The diagnosis of COPD, which primarily is caused by smoking, didn't really catch him off guard.
“Before I stopped smoking 30 years ago, I was deeply addicted,” said Nimoy. “I had to go through various programs before I quit. But by then, the damage was done. In my late 70s and early 80s, I recognized that I did not have great breathing capacity, so wasn't surprised by the COPD diagnosis.”
“I use medication daily and give myself a jolt of oxygen when I need it,” he added. “The main difficulty is high altitudes. We've had a house in Lake Tahoe for 20 years, which is a beautiful retreat. But at 6,000 feet, I just can't go there anymore. Other than that, I'm still very active and not ready to cash it in yet!”
Though best known as an actor, the photography bug bit him hard at the pinnacle of his career.

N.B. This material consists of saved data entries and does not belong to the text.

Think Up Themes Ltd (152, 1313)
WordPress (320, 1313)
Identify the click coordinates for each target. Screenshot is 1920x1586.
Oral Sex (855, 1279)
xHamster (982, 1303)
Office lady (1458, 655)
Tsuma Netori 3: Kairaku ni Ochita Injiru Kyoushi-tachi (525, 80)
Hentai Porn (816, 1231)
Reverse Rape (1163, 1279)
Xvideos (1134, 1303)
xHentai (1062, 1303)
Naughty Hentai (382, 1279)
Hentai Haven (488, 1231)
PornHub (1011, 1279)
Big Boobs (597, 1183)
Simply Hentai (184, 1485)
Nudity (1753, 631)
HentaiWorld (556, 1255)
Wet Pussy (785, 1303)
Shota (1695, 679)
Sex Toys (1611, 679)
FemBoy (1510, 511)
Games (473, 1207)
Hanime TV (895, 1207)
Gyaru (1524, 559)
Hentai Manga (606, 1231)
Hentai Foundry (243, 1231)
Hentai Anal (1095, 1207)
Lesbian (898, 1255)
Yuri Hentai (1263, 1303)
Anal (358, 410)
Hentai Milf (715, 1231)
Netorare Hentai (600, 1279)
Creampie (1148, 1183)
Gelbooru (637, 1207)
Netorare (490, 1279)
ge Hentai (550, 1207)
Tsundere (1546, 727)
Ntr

“I had finished three seasons of “Star Trek” and two seasons of “Mission: Impossible,” and I actually considered changing careers,” explained Nimoy, who even returned to school at UCLA to study under master art photographer Robert Heineken.
But with no enthusiasm for commercial photography, Nimoy realized a career in fine art photography would be difficult at the time. “So I decided to stay with my acting and directing, although I continued to study photography and work at it.”
Around 1994, he became a full-time photographer (while continuing to tackle some film and TV projects of interest), producing work that was largely concept driven. His diverse subjects include hands, eggs, landscapes, nudes, and dancers, all shot with traditional black and white film which Nimoy developed.
“I have two darkrooms and do my own printing up to a 16-by-20-inch image. I like to be in touch with the whole process,” he said. “But years of exposure to those darkroom chemicals probably didn't help my breathing.”
Nimoy has published several books of his works. Most recently, for his Secret Selves project – his first shot in digital color – he photographed 100 people from all walks of life, each acting out a fantasy identity.
As an actor, Nimoy is accustomed to creating alternative identities, his most celebrated being the unemotional Vulcan scientist. Despite rumors throughout his career that he resented being typecast as Spock, Nimoy says he regards the character with fondness.
“I've always been proud to be identified with Spock and never had any concern about it,” he said. “I'm a very lucky guy and have had a great run as an actor.”
But what if J.J. Abrams, the producer/director of the new Star Trek films, approached him for reprising the role?
“I'd take his call, but doubt I'd do any acting,” he said. “I don't want to go off on location again. I'm enjoying life with my family too much.”